I appreciated what Jones wrote about Swindoll’s book. In it Swindoll cautioned against what he termed “voodoo theology.” Jones wrote of Swindoll, “While he [Swindoll] doesn’t know all the answers, Swindoll says that God’s will is mainly revealed in searching the Bible and following God’s wisdom.” Swindoll goes on to say that, “Finding God’s will is a complex, mysterious endeavor. It requires wisdom, clear thinking, and old-fashioned common sense.”
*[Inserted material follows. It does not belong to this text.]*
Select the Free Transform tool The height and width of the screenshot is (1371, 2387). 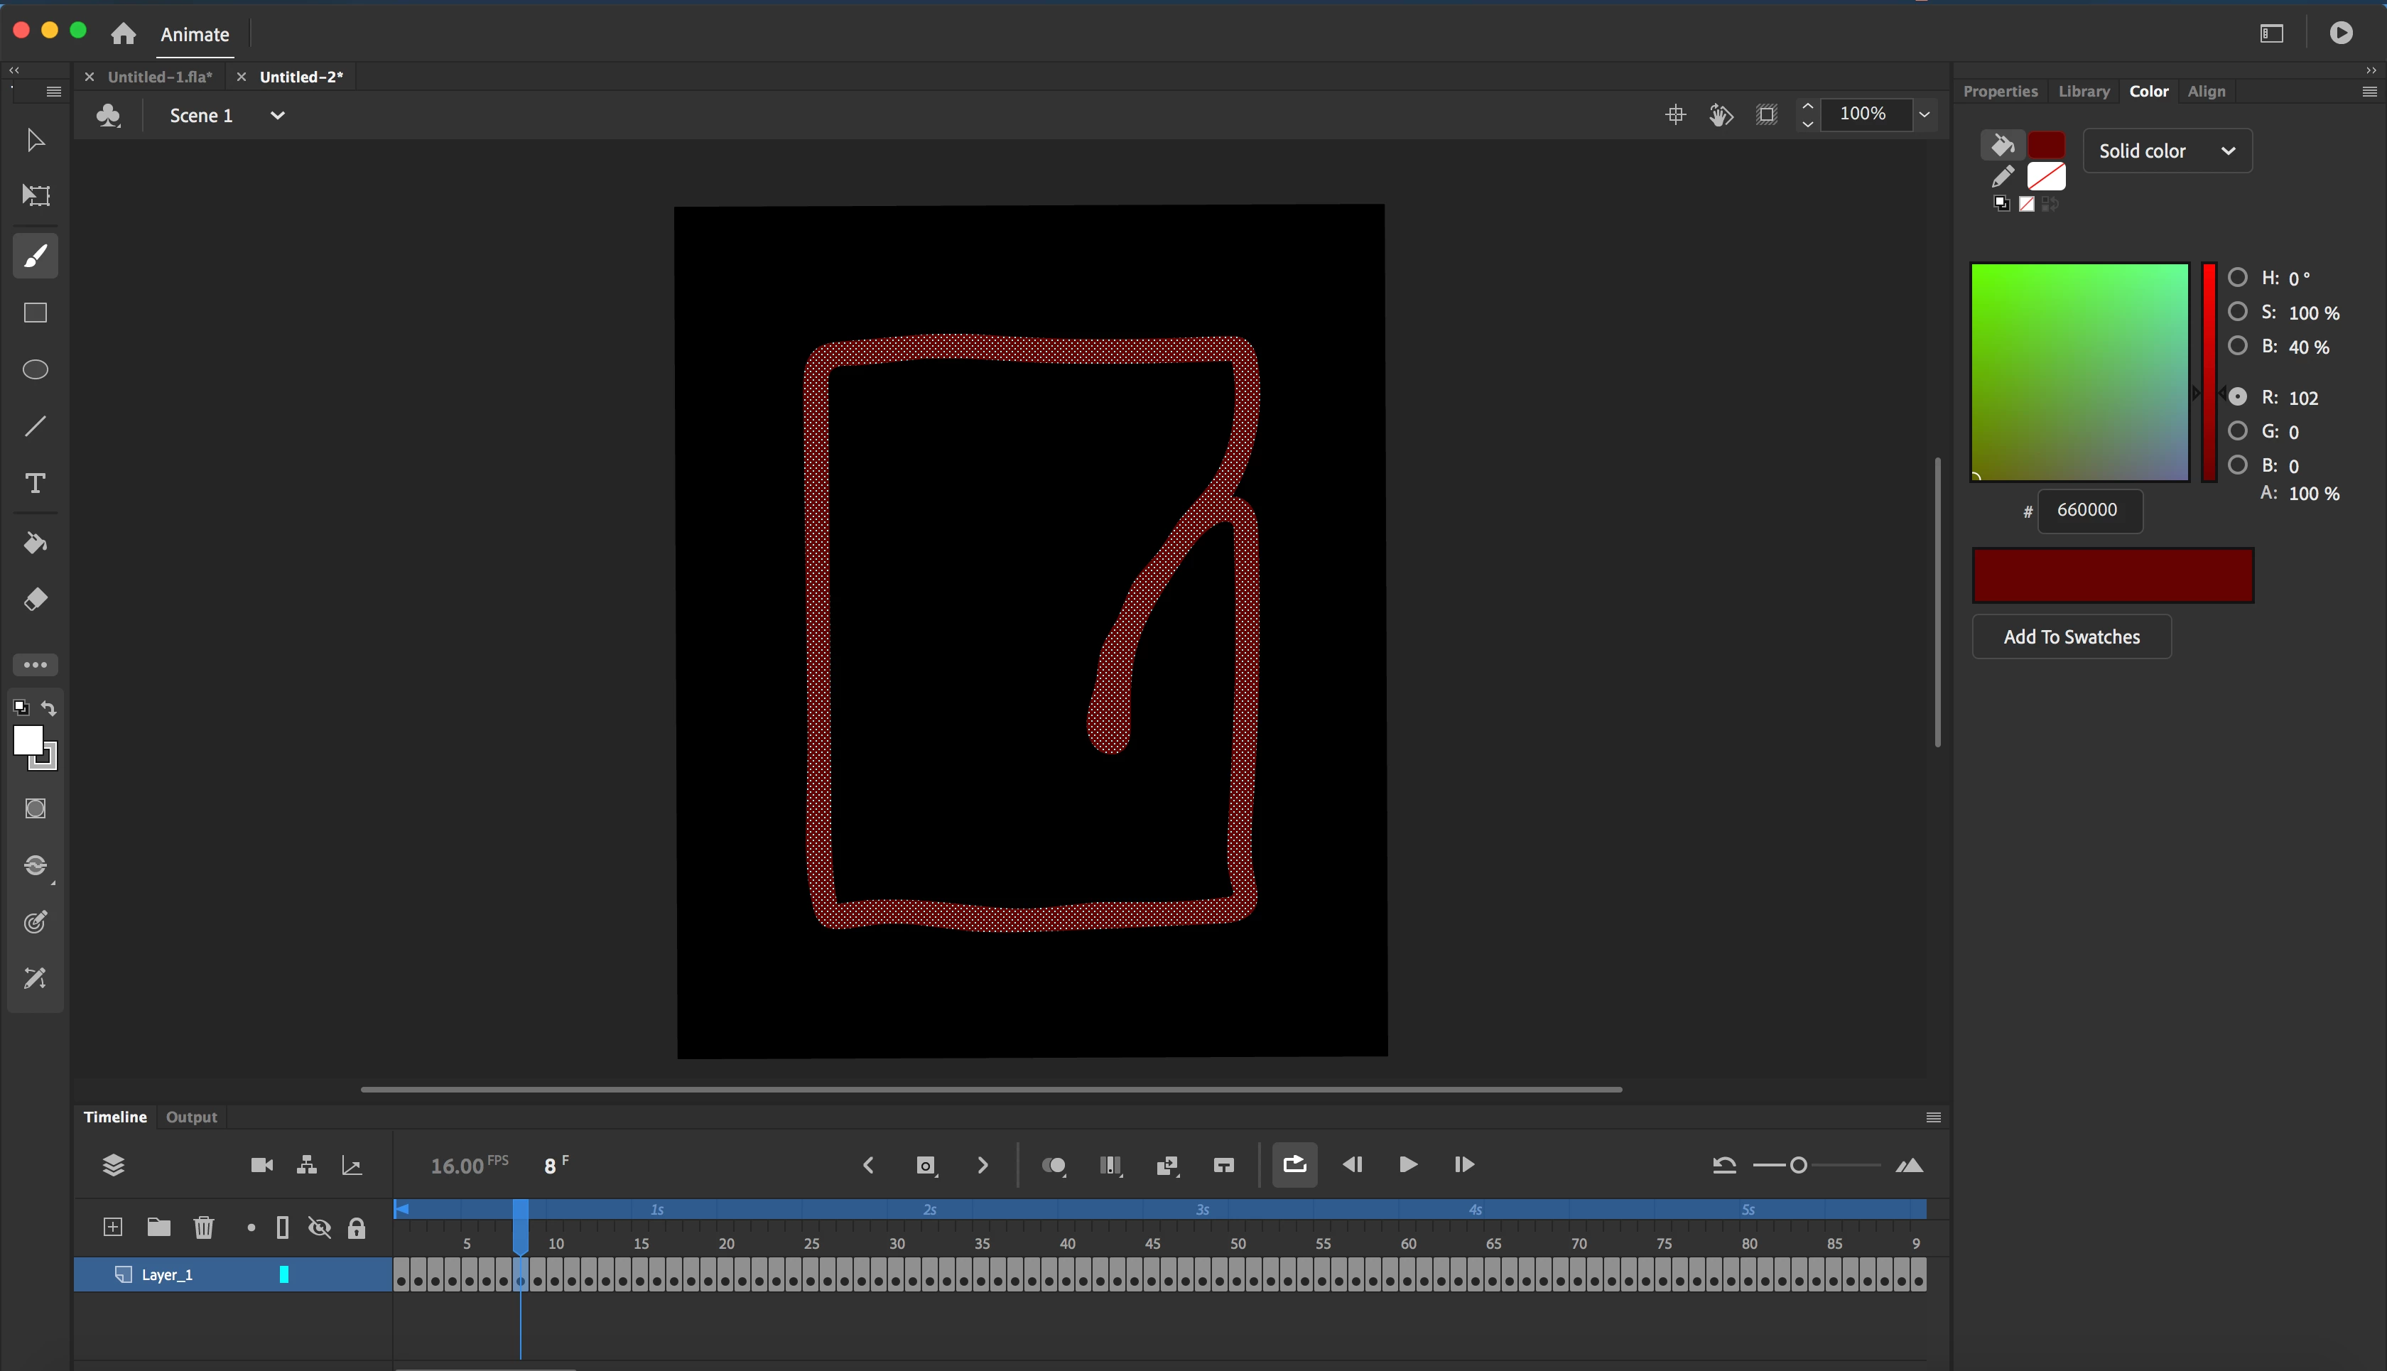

It occurs to me that if faith is a lifelong proposition, then shouldn’t we have a God that takes AT LEAST a lifetime to explore and discover. Those who have a “blinding light” experience of God and then know all of God’s mysteries leave me cold. I am happy that they believe they have all knowledge of God cornered. But, as for me, I feel fortunate that I learn a little about God and other people each day. I suppose it gives me something to look forward to next week as God and I continue to get to know each other better and better—so to speak. I hope this trend continues for many years to come. After all, “Whoever does not love does not know God, for God is love” (1 John 4:8). Perhaps there is a great deal about love and God we can still understand—and then practice.